The count could provide answers or create more squabbles in a diverse nation riven by sectarian violence following the US invasion in 2003 and now trying to bolster fragile security gains while deciding how to share out its vast oil wealth. Iraq has the world’s 3rd largest crude oil reserves.
The autonomous Kurdish region in the north claims Kirkuk as its own. The census will determine whether Kurds are the biggest ethnic bloc in the city, which could bolster that claim. It will also find out how many people live in Iraqi Kurdistan, which will define its slice of central government revenues, currently 17 percent. If the census finds Kurds are a greater percentage of the total population, the constitution says the region gets more money, and retroactive payments.
Numbers, not politics
What it won’t do, Alak said, is attempt to determine which of the hotly disputed areas belong to whom. “It is not our business to decide their destiny,” Alak, the head of the Central Organzsation for Statistics and Information Technology (COSIT), said in an interview this week. “We count the people in the province where they live. Deciding the destiny of the areas is the business of the politicians.”
The census will be the first to include the Kurdish region since 1987. A 1997 census counted 19 million Iraqis and officials estimated there were another 3 million in the Kurdish north. The current national population is believed to be “not less than 30 million,” Alak said.

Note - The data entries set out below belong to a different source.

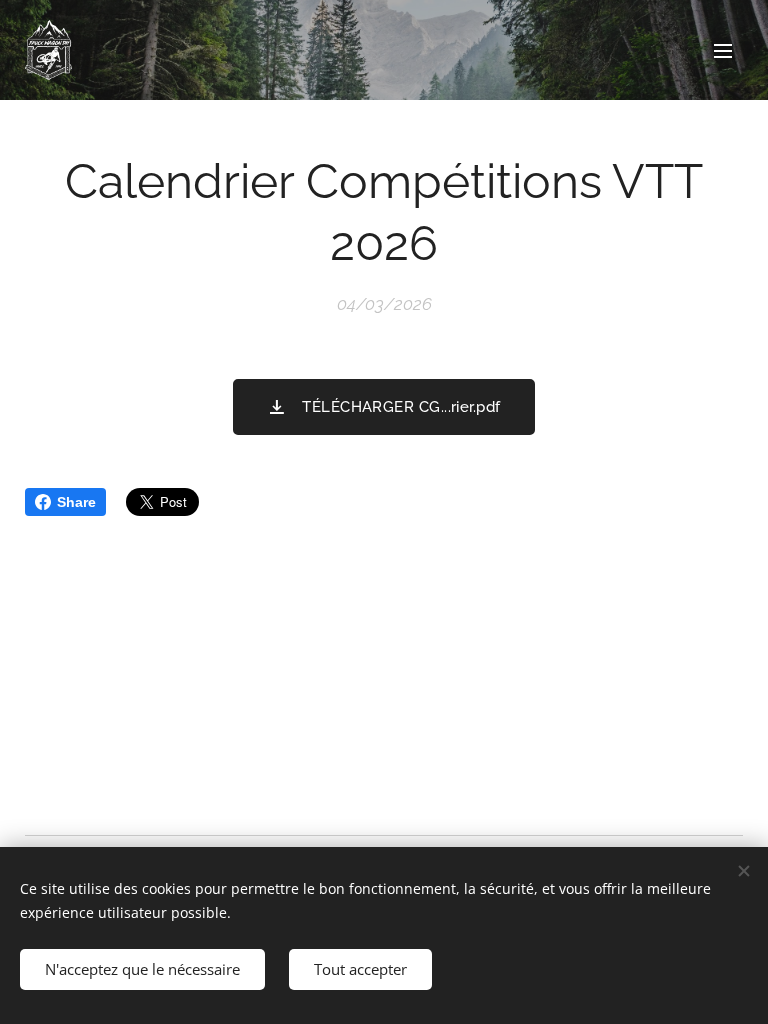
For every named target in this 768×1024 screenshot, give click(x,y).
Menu (723, 50)
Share (76, 502)
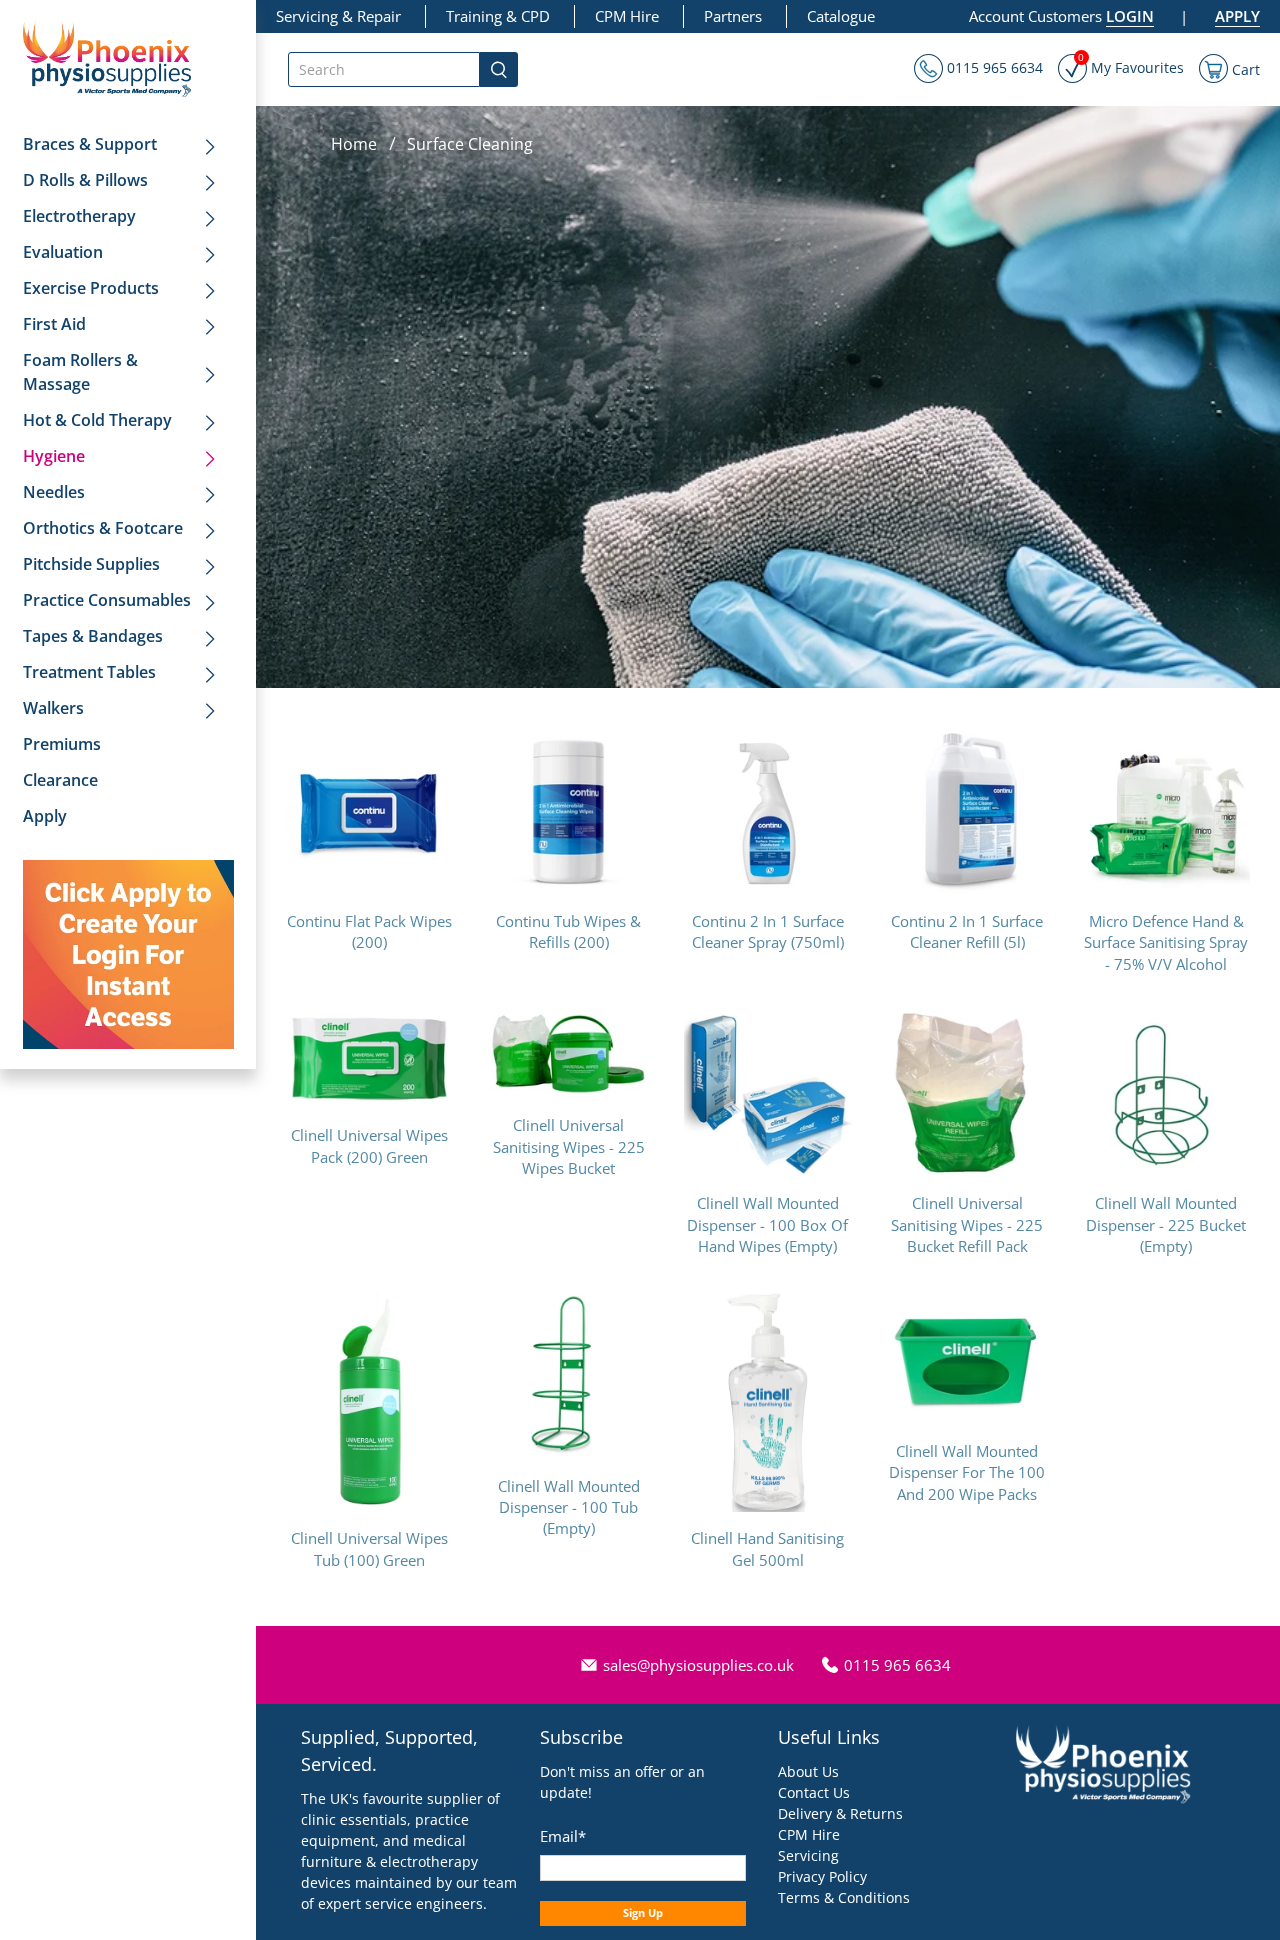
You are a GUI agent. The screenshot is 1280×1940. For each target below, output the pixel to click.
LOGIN (1130, 16)
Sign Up (643, 1912)
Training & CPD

“We started three months ago the listing and mapping process that is the backbone of our work,” he said. “We have initial numbers of houses, buildings, families, and individuals.” The census will show the religious makeup of a predominantly Muslim nation but will deliberately not ask a resident’s sect. Sectarian fighting has killed tens of thousands since Saddam Hussein’s minority Sunni-led regime was deposed and majority Shiites gained political power.